Hold til dying do us half? No, some ex-spouses say: NPR

The maintenance goes back centuries. The original idea was that a man, once married, would be responsible for a woman until death. But that notion has shifted over the past few decades as more women have jobs and their own money. Now a number of states are considering legislation to end lifelong support.

During his two decades of marriage, Tom Leustek’s wife earned a Ph.D. and got a job that paid as much as he did. He is a college professor in New Jersey.

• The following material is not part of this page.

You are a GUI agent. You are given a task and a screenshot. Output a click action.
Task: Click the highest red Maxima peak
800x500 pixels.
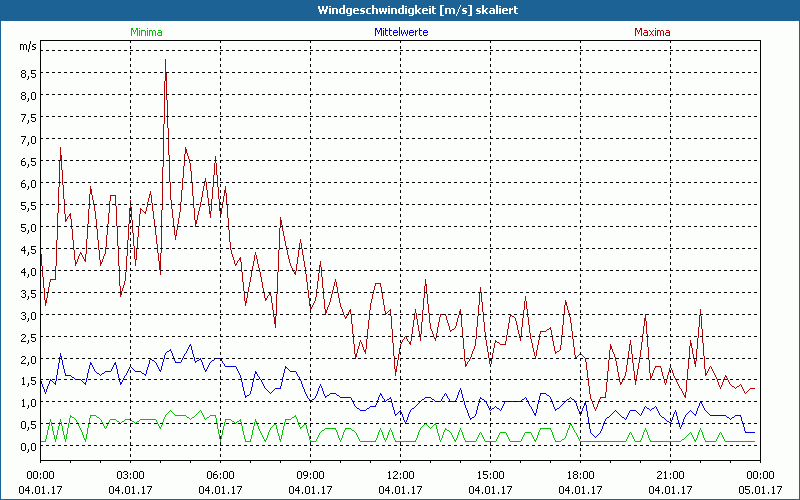pos(165,61)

But she quit to start her own psychological practice, and her salary plummeted. Then they parted. Leustek says he was amazed when a judge sentenced him to life support despite his wife’s clear earning potential.

“When the judge once said to me: ‘This is not fair, Mr Leustek, this is the law’, I decided that something had to be done about it,” he says.

Leustek heads New Jersey Alimony Reform, one of a dozen Massachusetts-based groups. A law that came into force there last year provides for formulas that limit maintenance according to the length of the marriage. Leustek says a similar proposal in New Jersey would also end child support payments when the payer reaches retirement age.

“Imagine if your income goes down significantly, but your payment obligation goes down,” he says. “And the family judge says, ‘Well, come back when you’ve used up all of your property.’ Well, this becomes a nightmare for people. The bottom line is that they can never retire. “

New Jersey businessman Raymond Posa says that doesn’t make sense in his case. “The theory behind this was fine in the 1950s, when everyone was housewives and stayed at home,” says Posa, whose wife quit a well-paying job to raise their children. But after their divorce, she went back to a lower-paying position as a teaching assistant. Posa was sentenced to life alimony. He thinks that is unfair when you consider that women now make up almost half of the workforce.

“It’s like you are unable to stand on your own two feet and have to depend on this person for the rest of your life?” Posa says

Of course, most divorce cases are not about child support at all. If the spouses earn about the same amount, one does not have to pay the other. And yes, the more wives pay child support the more of them outperform their husbands.

But Alton Abramowitz of the American Academy of Matrimonial Lawyers says there are still many women who stay at home who would have a hard time getting back to work.

Maintenance reform proposals punish those who have made sacrifices for a man’s career, “either by giving up their own careers and looking after the household and raising children, or by entertaining business associates and friends to socialize”.

And what about the goal of ending the maintenance in retirement?

“I don’t think that’s fair either, because it doesn’t take into account that the wealthy spouse may still have income from investments,” says Abramowitz.

Reformers say they seek guidance and clarity in a process that can be arbitrary. Abramowitz says judges need discretion to be fair.

Women on both sides also participate in this debate. There are even second wives clubs – working women who complain that their salary subsidizes child support payments to a man’s first wife.

In Florida, Jan Killilea formed a counter-group: First Wives First.

“I know the Florida Alimony Reform claims that this will no longer be left to Beaver. But when you get to Palm Beach County, where I happen to live, you see the mothers who have given up careers,” she says.

In fact, Killilea is surrounded by them. After more than two decades as a housewife, then a divorce, she works as a nanny again. But she says she couldn’t do without her ex’s support. Killilea says maintenance payers are right to invoke “the right to a pension”. But that cuts both ways.

“If we are expected to reinvent ourselves at 50, 60, and 70 after 30 years of inactivity, I would think that someone who could be a surgeon or have a high-risk career would then honor themselves anew would invent their responsibility, ”she says.

The Florida governor recently vetoed the alimony bill, but supporters say they will try again. In New Jersey, lawmakers expect a heated debate if they take up reform proposals anytime soon.